Does a PowerWheels motor need to be powered by a chunky 6v?

vjpcat:
I have acquired an older PowerWheels motor and gearbox from a Kawasaki trike.

Do you have more information than this - because there were multiple Kawasaki Power Wheels made:

http://service.mattel.com/us/instruction_sheets_results.asp?brand=168

The closest I could guess based on your limited information was the "W6214 - Lil Kawasaki" - which was a small, single motor 6V ride-on toy (though that shows it as a quad, not a trike). The link for the 6V battery manual details that the battery has a 25 amp fuse, but the manual for the toy itself says it is a thermal fuse.

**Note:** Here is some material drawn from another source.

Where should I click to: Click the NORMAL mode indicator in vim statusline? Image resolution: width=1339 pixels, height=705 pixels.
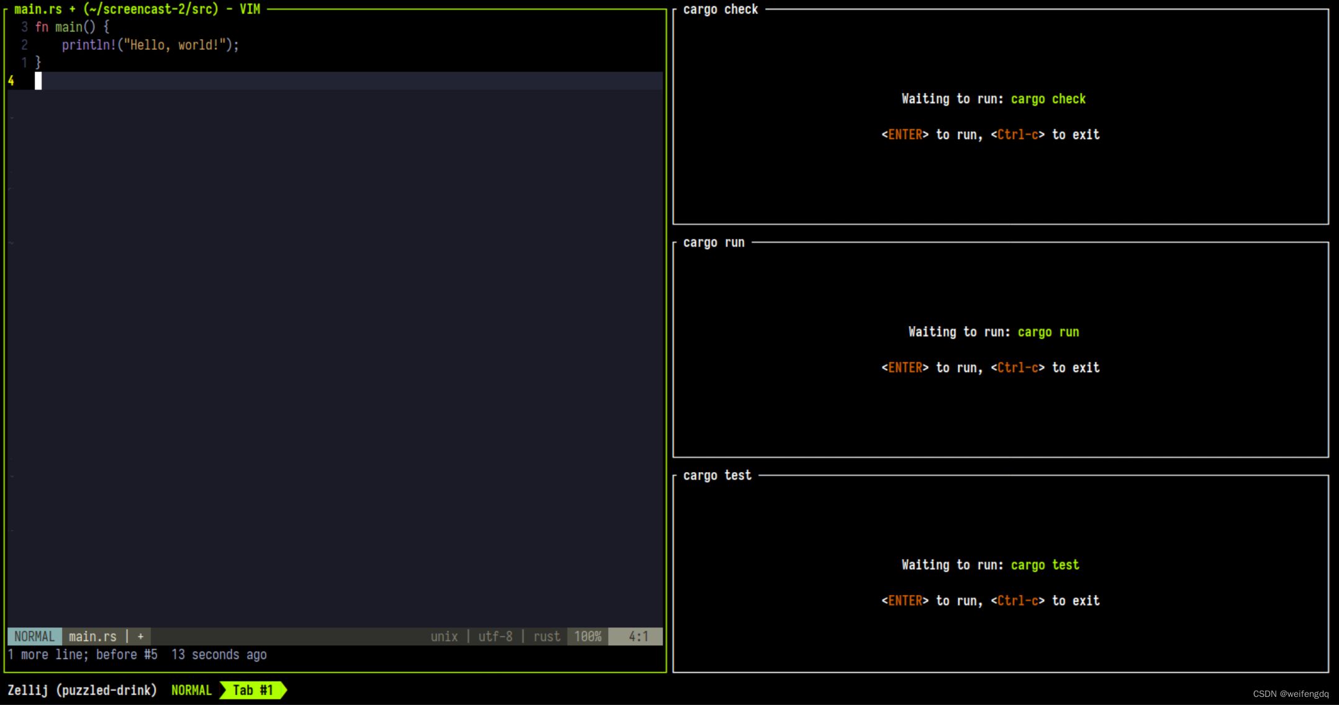click(x=34, y=636)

So I would say it is some kind of resettable fuse, rated at 25 amps. That would mean (if this is the same vehicle) that your motor can pull at least 25 amps when stalled, possibly more. When running and no load, it probably pulls at least an amp, maybe more. When loaded, you can figure 5-10 amps.

Without measurements or some other details - we'll just be guessing, so you need to do some more research or take some measurements for us.

That said - that kind of a number for amperage on those motors is about correct; they are fairly beefy things. In short, an L293 and 4 AA batteries will not cut it for this motor.

For a battery, you will need basically the same thing the ride on toy used - a 6V 4 aH (or better amp-hour) battery. You will want to put an inline fuse as well (as close to the positive on the battery as possible) - of whatever amperage was originally specified (or start with 10A and increase to 25 if it keeps blowing).

For the h-bridge, you're going to need something beefier - check pololu for something with a rating of around 30 amps (you size based on stall current plus around 20% extra).